The show project has been put on pause, so for now, she’s using her artistic skills to thank the community that’s shown her so much love during her cancer treatment. She asked for recommendations from the community for where to gift the mural and received many suggestions for local non-profits that could benefit, but one in particular captured her attention.
New art for Andy’s House
Andy’s House is a residential hospice in Port Carling operated by Hospice Muskoka. It opened in October 2020 after years of planning and community support. The facility is named in honour of OPP Constable Andy Potts, who died in a collision while responding to a service call in 2005.

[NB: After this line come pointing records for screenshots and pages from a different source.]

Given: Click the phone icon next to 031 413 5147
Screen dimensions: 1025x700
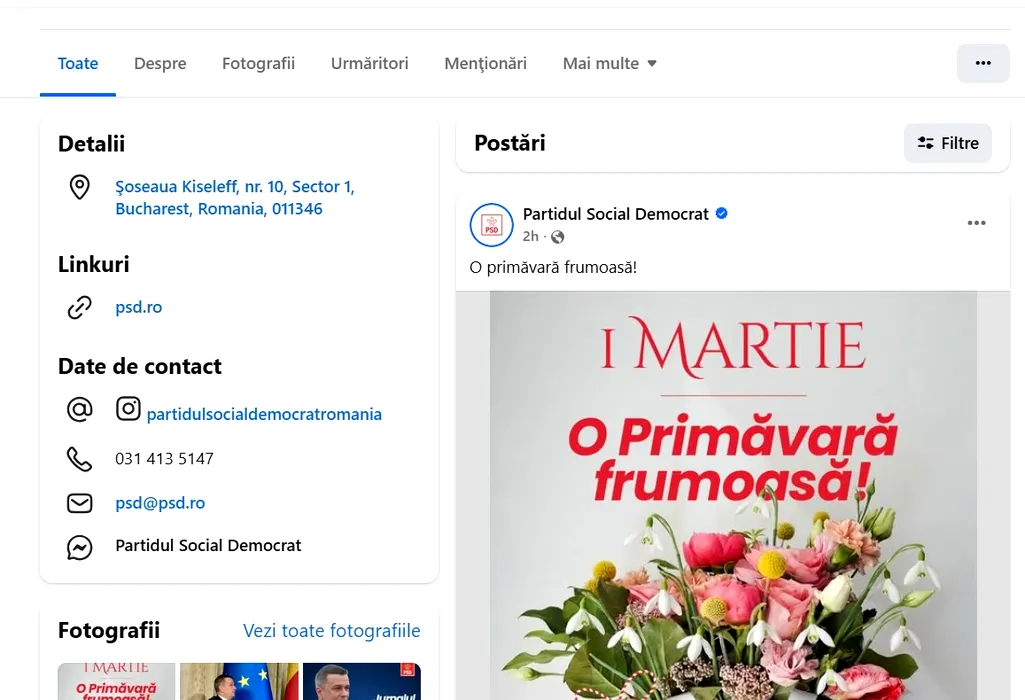Looking at the screenshot, I should (79, 459).
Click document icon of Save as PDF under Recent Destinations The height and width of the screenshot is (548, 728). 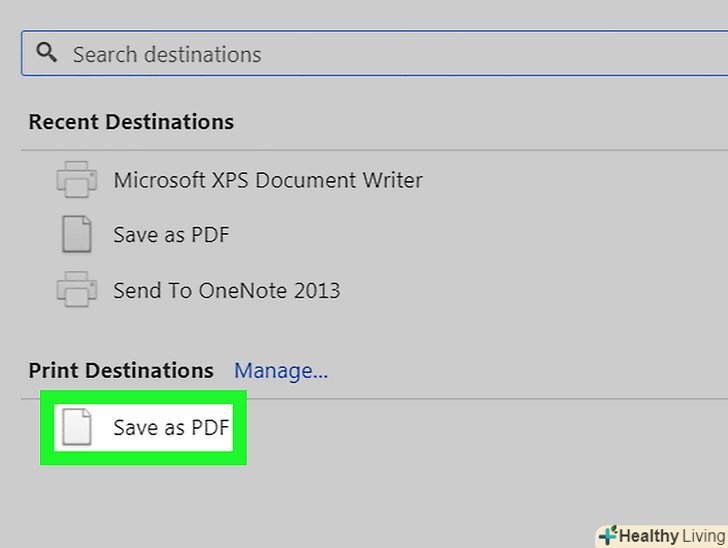click(77, 235)
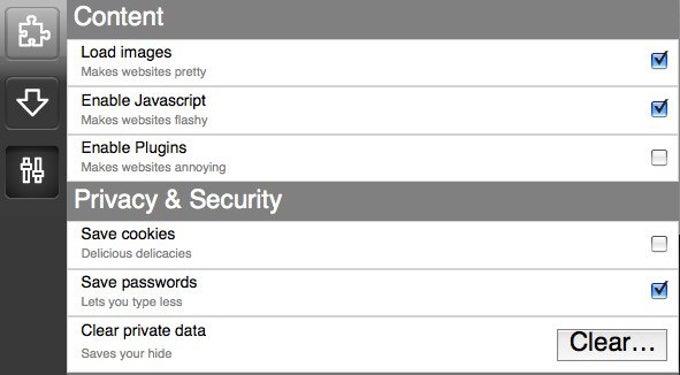Select the Save cookies row label
The height and width of the screenshot is (375, 680).
tap(128, 234)
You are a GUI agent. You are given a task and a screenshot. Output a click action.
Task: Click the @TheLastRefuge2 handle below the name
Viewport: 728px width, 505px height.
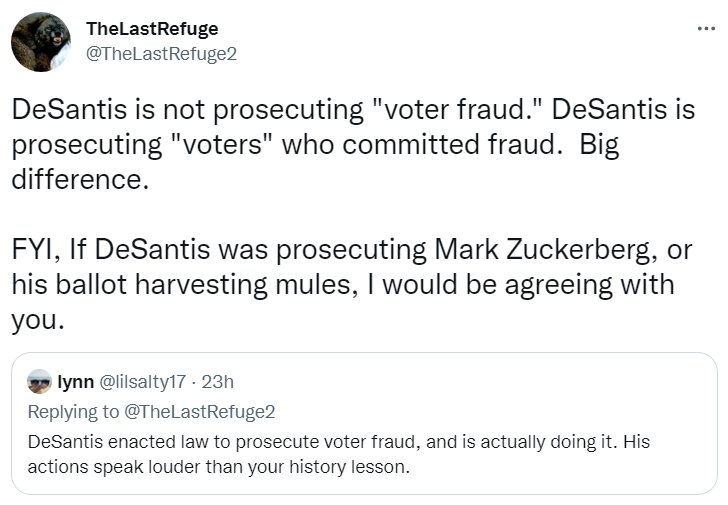(162, 53)
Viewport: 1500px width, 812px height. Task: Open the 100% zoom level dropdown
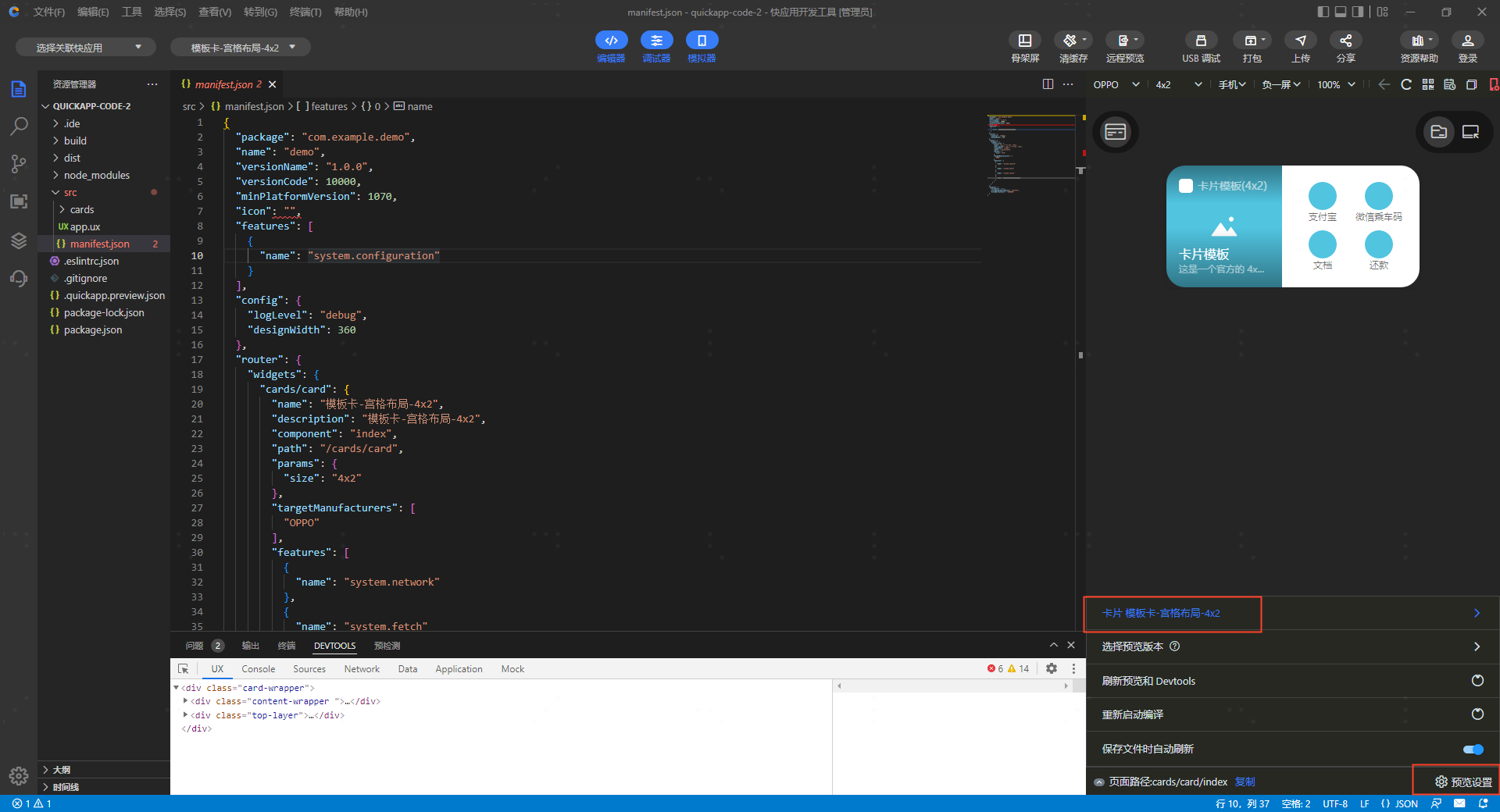click(x=1336, y=84)
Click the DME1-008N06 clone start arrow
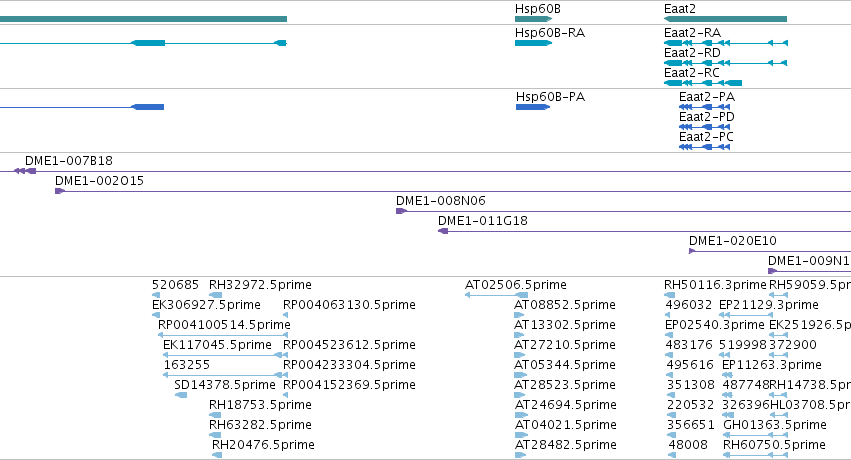Image resolution: width=851 pixels, height=460 pixels. [x=401, y=211]
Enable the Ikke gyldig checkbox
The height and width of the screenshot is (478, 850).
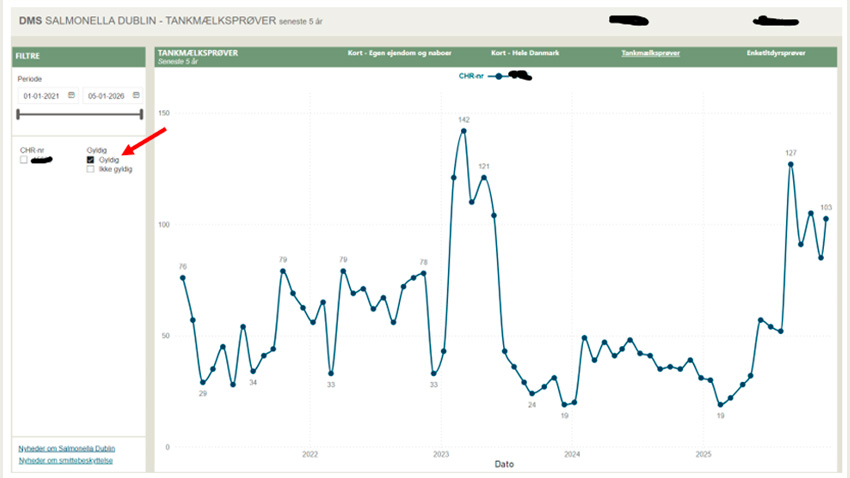click(91, 169)
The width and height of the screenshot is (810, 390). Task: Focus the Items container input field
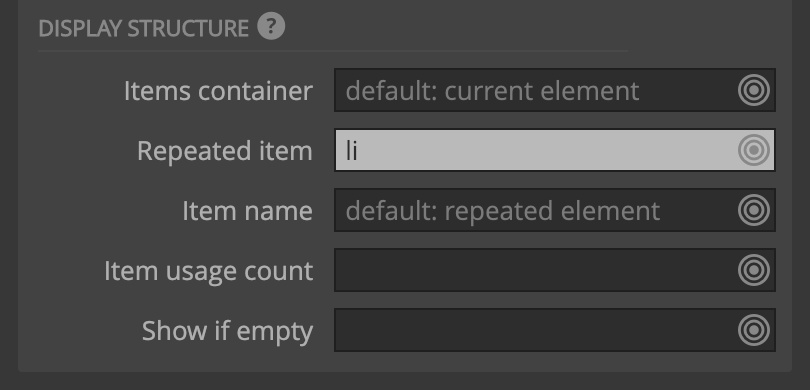555,90
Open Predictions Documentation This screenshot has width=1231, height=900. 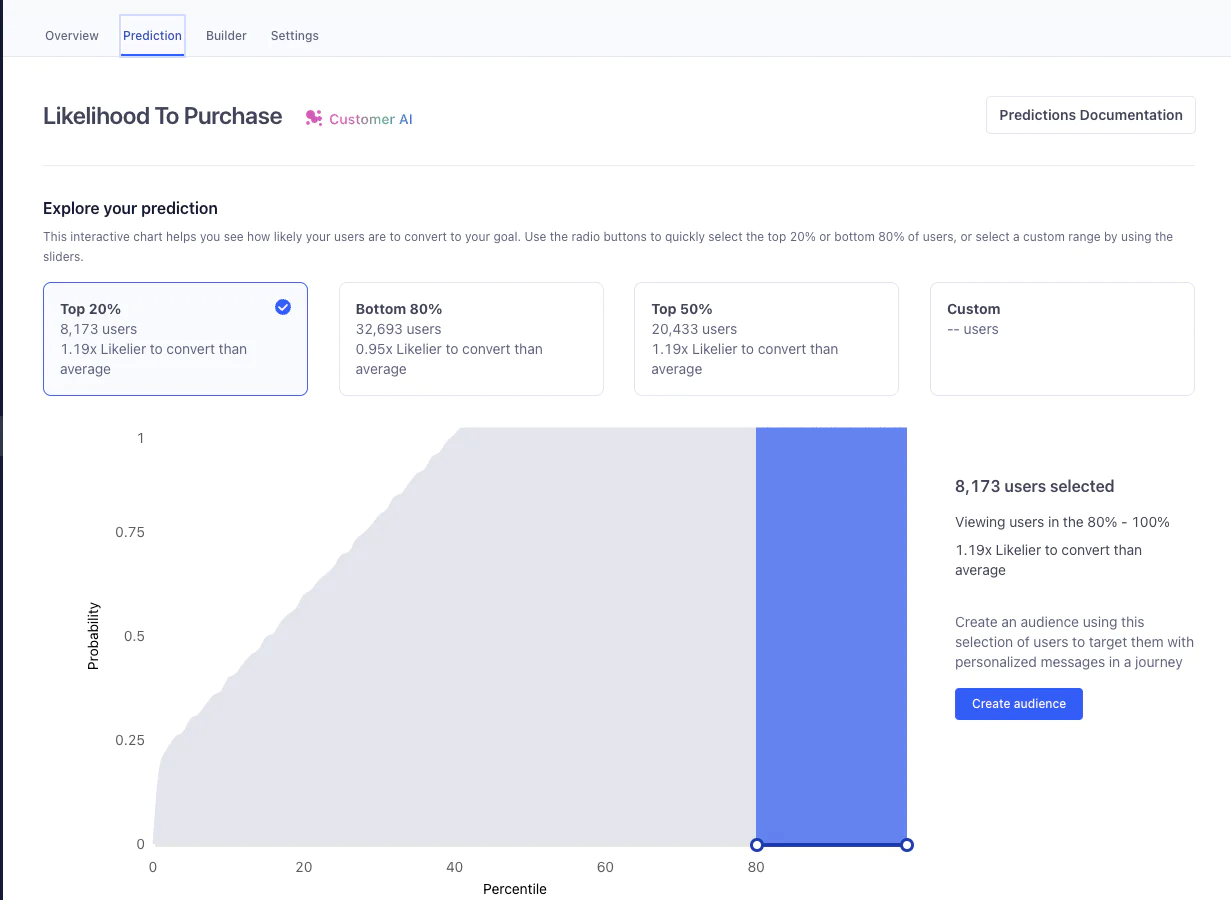click(x=1090, y=115)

Rideout was touched by the work that happens at Andy’s House as well as the story behind it, so she chose their facility for the donated piece of art. Sarah Hudson, clinical coordinator at Andy’s House, said the staff are thrilled to be receiving the mural, which represents the same kind of community love and support that inspired Andy’s House.
“Truly, I think it motivates them to come to work every day to continue to provide that kind of care for our residents,” Hudson said. “My staff are truly exceptional, I can’t say enough about them. They were also extremely honoured and very excited to have a piece like that, to look at every day and inspire them as they continue.”
Because Andy’s House and Hospice Muskoka often use the monarch butterfly as a symbol and theme in their work, Hudson has asked Rideout to incorporate them in some way, but the rest of the mural is up to the artist. They look forward to seeing the final result and unveiling the facility’s new feature sometime this summer.
“We’re hoping to do a staff butterfly release in June some time, but then there’s also our virtual community butterfly release that will be done in August,” Hudson said. “Depending on what time the mural is done, we can line it up with either of the two, which would be really special as well.”